Tuesday, January 30, 2007

Wall Street rallies amid earnings

US stocks rallied on Tuesday, as investors digested an array of earnings reports, a sharp jump in oil prices and waited for the Federal Reserve to conclude its policy meeting later on Wednesday.

Hopes of a rate cut, potentially offsetting slower earnings growth, have dulled bullish momentum on equity markets.

The Fed meeting is expected to reinforce expectations of little early change in policy.

The current pace of fourth quarter earnings growth suggests an average increase of about 10 per cent, down from 19 per cent during the third quarter.

“The fourth quarter should be seen as an important transition to a period of lower earnings,” said David Shairp, global strategist at JPMorgan Asset Management.

“Single-digit earnings growth remains consistent with respectable, if not stellar, equity market returns and the ongoing out-performance of equities against bonds,” he said.

At the close in New York, the S&P 500 had risen 0.6 per cent to 1,428.82, helped by a 2.1 per cent gain in energy stocks.

The Nasdaq Composite rose 0.3 per cent to 2,448.64. The Dow Jones Industrial Average rallied 0.3 per cent to 12,523.31.

Motorola shares jumped 6.9 per cent to $19.58 on news that Carl Icahn, the billionaire investor, was interested in joining the company’s directors.

The earnings season shifted into a higher gear on Tuesday.
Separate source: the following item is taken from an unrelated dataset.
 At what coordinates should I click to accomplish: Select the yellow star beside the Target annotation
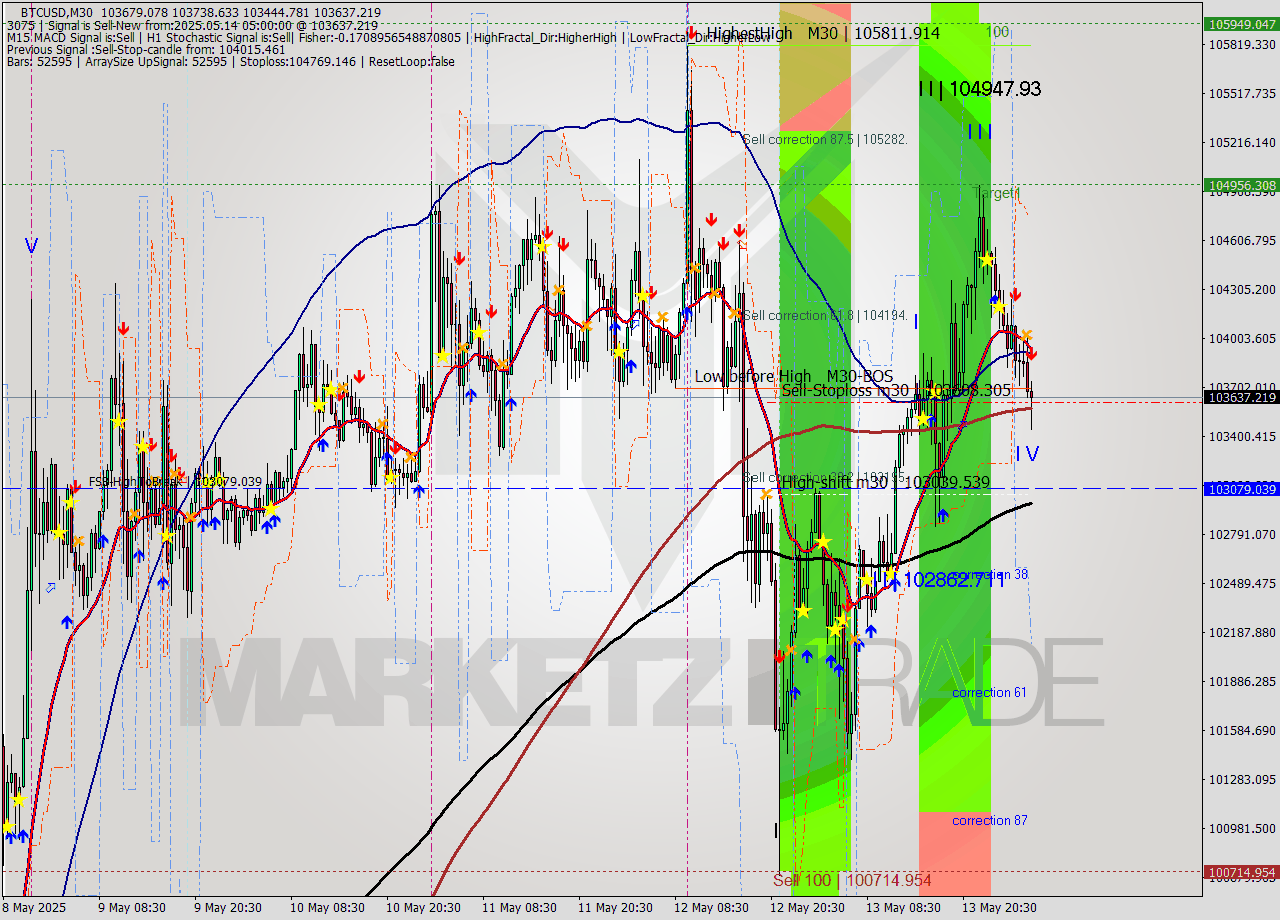tap(987, 260)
Mixed results and guidance from a number of companies sparked choppy trading.

US Steel rose 4.4 per cent to $80.27 as it beat quarterly estimates but warned that profit growth would slow this quarter.

3M reported fourth quarter results that beat forecasts, but the diversified manufacturing company said a slower global economy could lower its 2007 results.

Shares in 3M fell 5.4 per cent to $74.70.

UPS delivered fourth quarter earnings of $1.04 a share that matched estimates. Its shares fell 2.4 per cent to $72.70 as the company warned that growth could slow in 2007.

Procter & Gamble beat earnings forecasts, but its shares fell 0.45 per cent to $64.59.

Colgate-Palmolive also exceeded the expectations of analysts and its shares rose 1.1 per cent to $67.42.

Merck said fourth quarter profits fell 58 per cent and the results just missed forecasts. Its stock fell 1.3 per cent to $44.91.

US Airways and JetBlue, both returned to profitability during the fourth quarter, but investors sold shares after they rose in early trade. US Airways fell 2.4 per cent to $53.10 and JetBlue slumped 4.5 per cent to $13.85.

The Chicago Mercantile Exchange fell 1.3 per cent to $568.25, as a 33 per cent rise in quarterly profit missed estimates due to lower trading margins.